= Assigned task =
Write out exactly every line from the one containing "You are a computer-use" through the final line of the material below, both included. Pictures are to be skipped.

= Given information =
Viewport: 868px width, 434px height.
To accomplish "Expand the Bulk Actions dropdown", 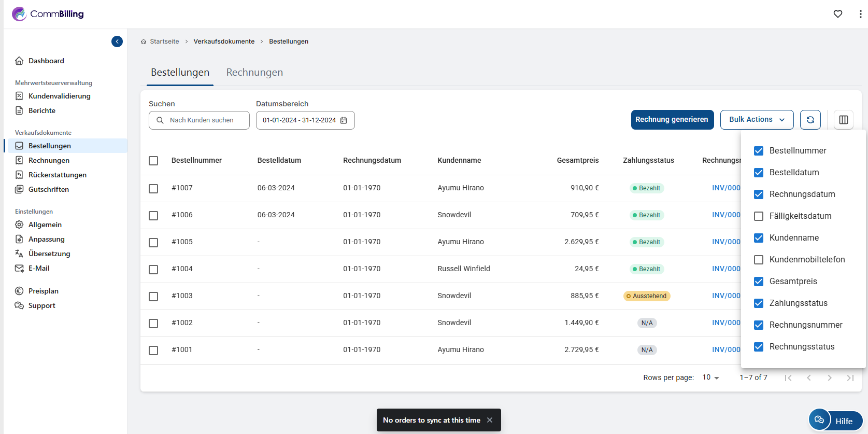I will pyautogui.click(x=756, y=120).
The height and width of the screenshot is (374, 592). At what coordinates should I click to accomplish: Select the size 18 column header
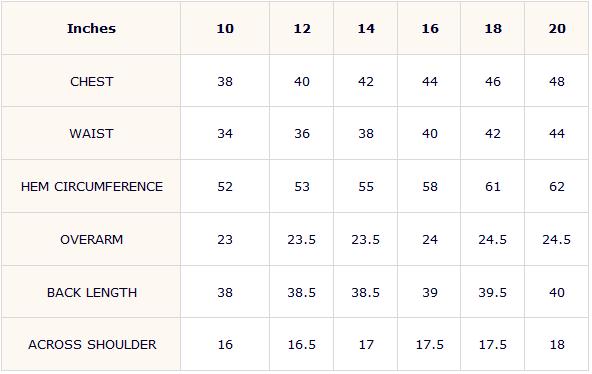tap(493, 29)
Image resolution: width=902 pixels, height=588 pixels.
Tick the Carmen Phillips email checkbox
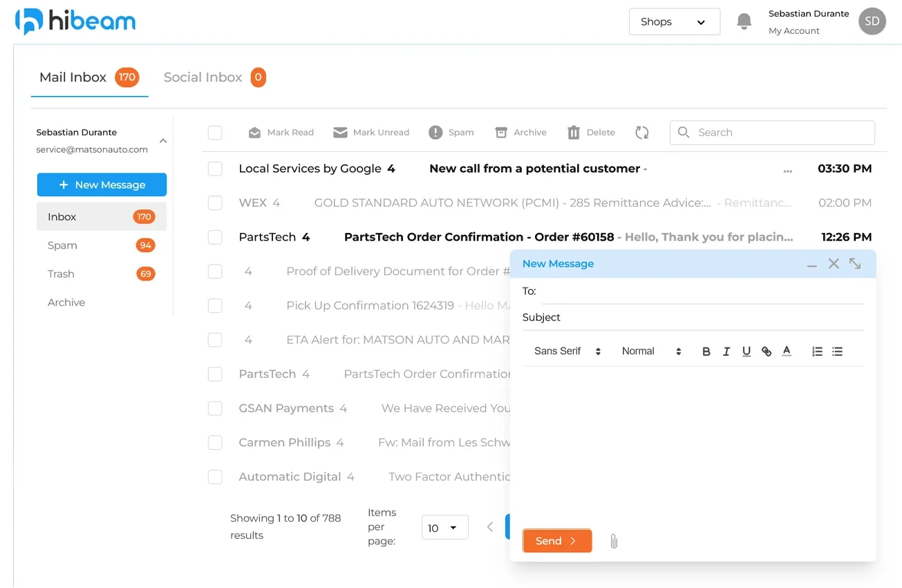click(215, 443)
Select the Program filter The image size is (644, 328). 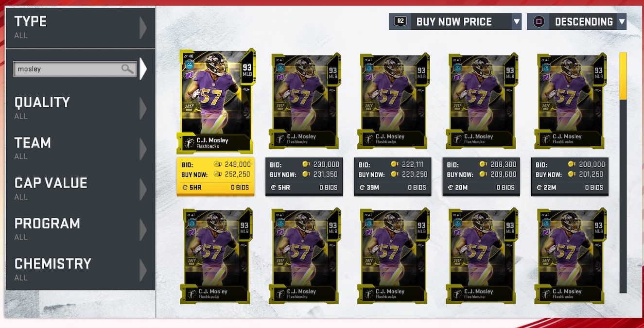click(x=80, y=229)
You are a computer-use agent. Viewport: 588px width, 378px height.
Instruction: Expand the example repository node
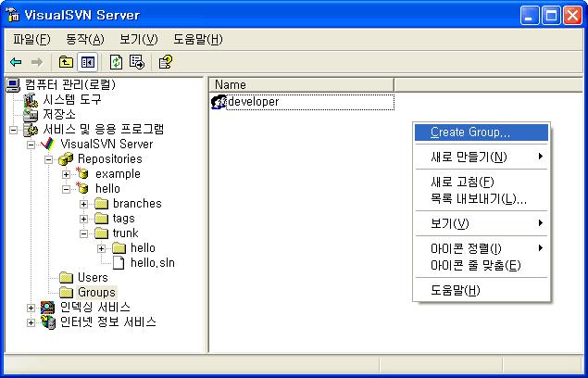(x=67, y=174)
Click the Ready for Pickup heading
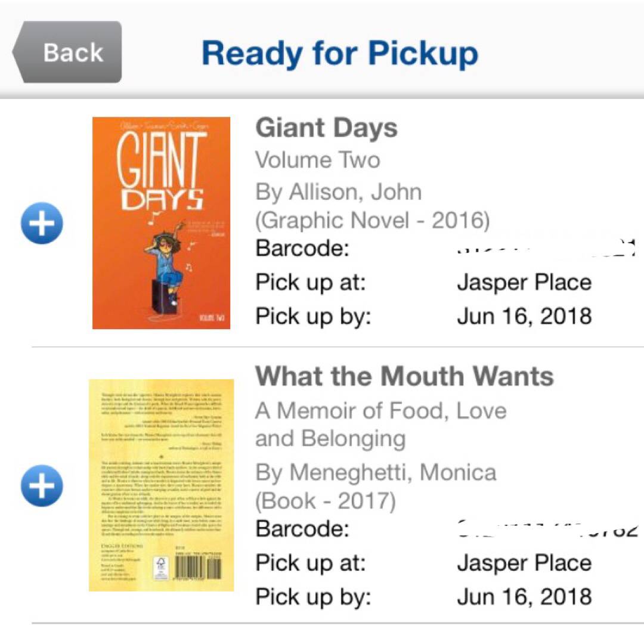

= Solution below =
You are a computer-use agent. Viewport: 588px width, 378px height.
Instruction: Expand the example repository node
(x=67, y=174)
Click the Ready for Pickup heading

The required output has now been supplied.